HSBC says it is looking to launch a low-cost active fund following in the footsteps of Schroders and JP Morgan.
Head of UK external distribution Phil Reid says more investors are focusing on cost and return, so it is vital to offer a range of market options.
He says: “We are looking at the middle ground between active and passive and we might come out with something fairly soon.”
In February, Money Marketing revealed JP Morgan was launching a low-cost active managed fund, the UK active index plus.
It has a performance fee that is capped to ensure the maximum total expense ratio is 0.55 per cent, plus an annual management charge of 0.25 per cent.
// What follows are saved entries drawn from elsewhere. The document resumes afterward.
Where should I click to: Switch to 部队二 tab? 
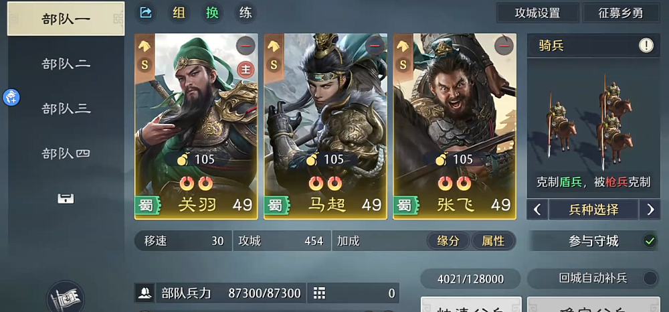click(66, 64)
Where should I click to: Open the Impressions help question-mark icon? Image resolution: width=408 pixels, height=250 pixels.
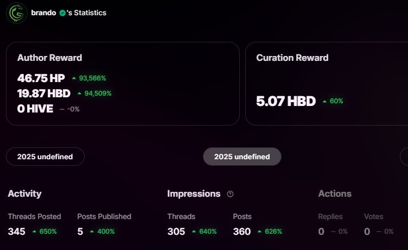tap(230, 194)
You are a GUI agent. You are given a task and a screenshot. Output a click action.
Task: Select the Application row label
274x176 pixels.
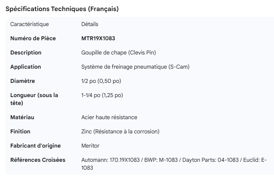26,67
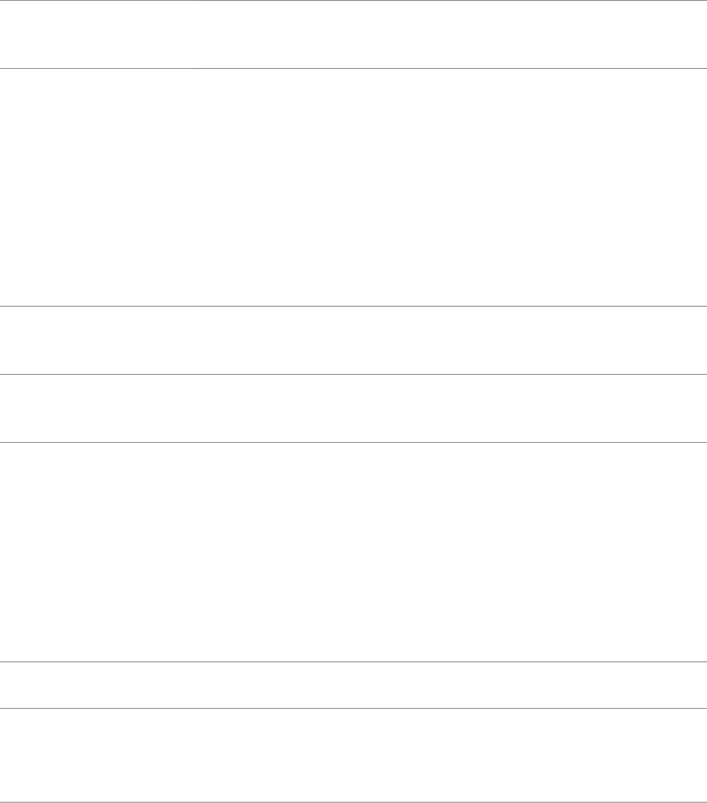Click the tall blank section below the first row

[x=354, y=187]
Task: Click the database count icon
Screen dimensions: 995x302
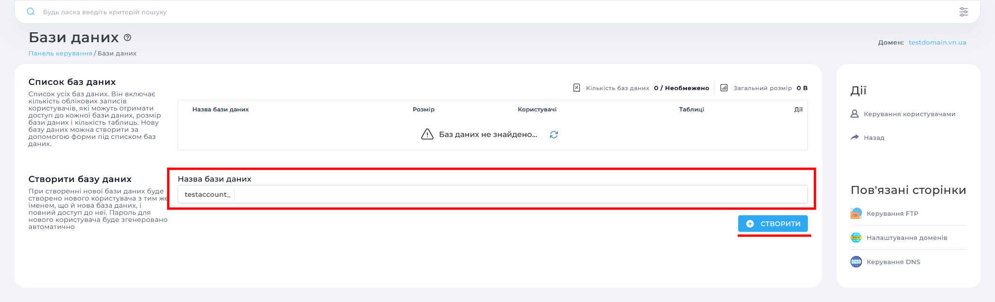Action: (x=577, y=88)
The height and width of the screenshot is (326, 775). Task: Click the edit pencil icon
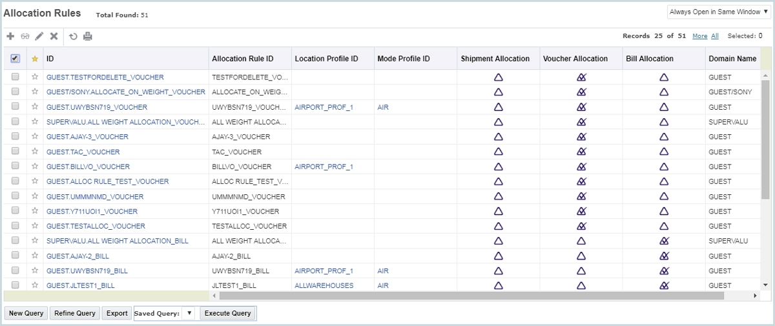(39, 36)
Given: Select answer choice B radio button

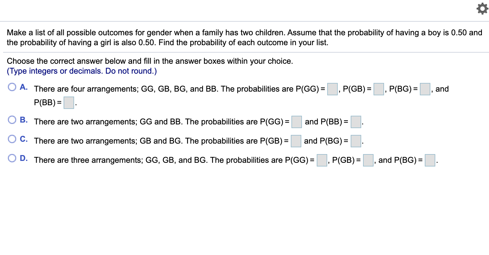Looking at the screenshot, I should coord(12,120).
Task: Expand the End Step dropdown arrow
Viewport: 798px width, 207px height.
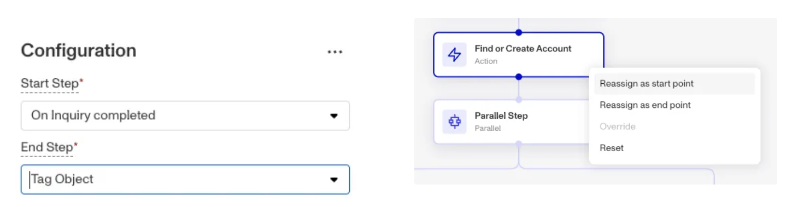Action: 334,180
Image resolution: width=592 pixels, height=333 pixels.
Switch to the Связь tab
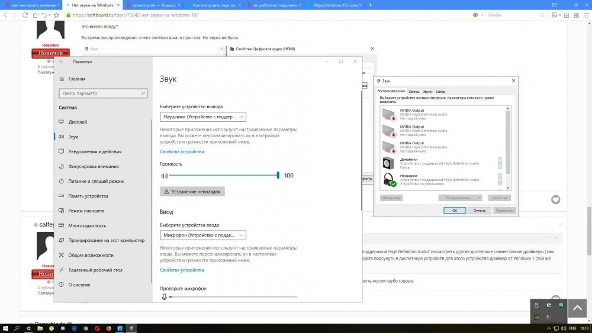pyautogui.click(x=440, y=92)
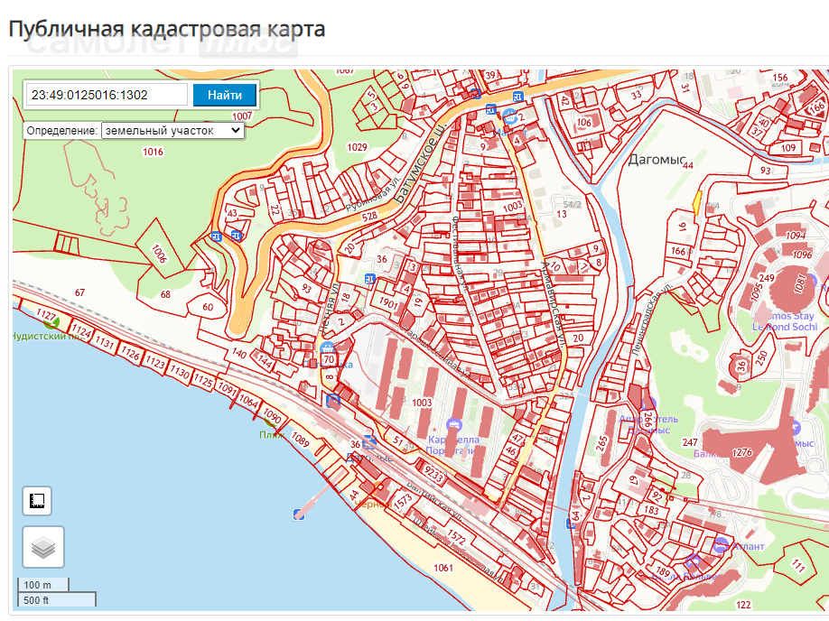829x621 pixels.
Task: Click the parcel labeled 1901
Action: click(x=388, y=303)
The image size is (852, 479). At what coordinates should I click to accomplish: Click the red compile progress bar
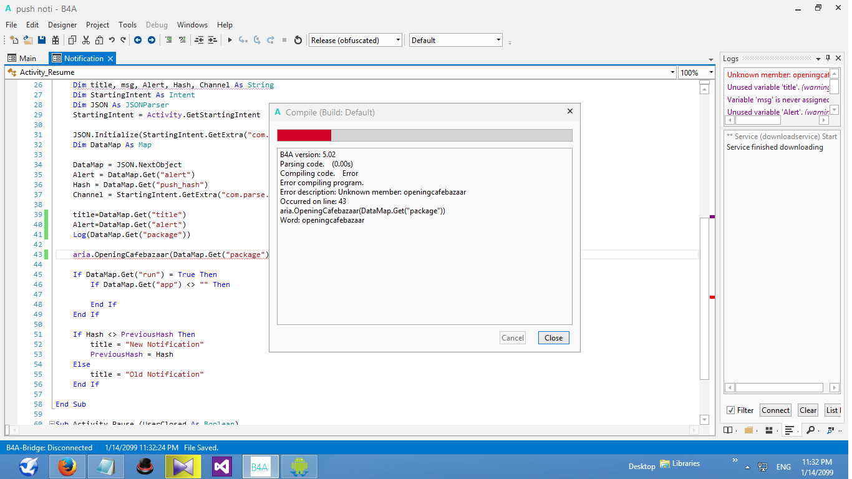304,135
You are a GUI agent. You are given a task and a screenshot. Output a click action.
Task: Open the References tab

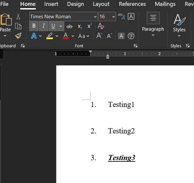(132, 4)
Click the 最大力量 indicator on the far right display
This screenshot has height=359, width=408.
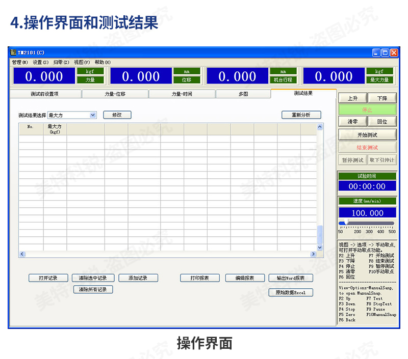(379, 80)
Last month, Money Marketing revealed Schroders is adding a third low-cost dynamic multi-asset fund to its range, designed as an alternative to passive investing, ahead of the retail distribution review. It will have a capped TER of 0.5 per cent, including an AMC of 45 basis points.
Schroders kicked off its low-cost range in March with the launch of the UK core and QEP global core offerings.
Reid says HSBC’s fund will not necessarily look like the JP Morgan and Schroders vehicles, which are “still taking punchy bets on funds”.
Bestinvest senior adviser Adrian Lowcock says low-cost funds work well in the UK large-cap and global sectors.
He says: “There seems to be a trend emerging with a number of these low-cost active funds launching on the back of the RDR. I expect that there will be an explosion of these types of funds and eventually there will be too many, bringing consolidation in the sector and leaving a few successful managers.”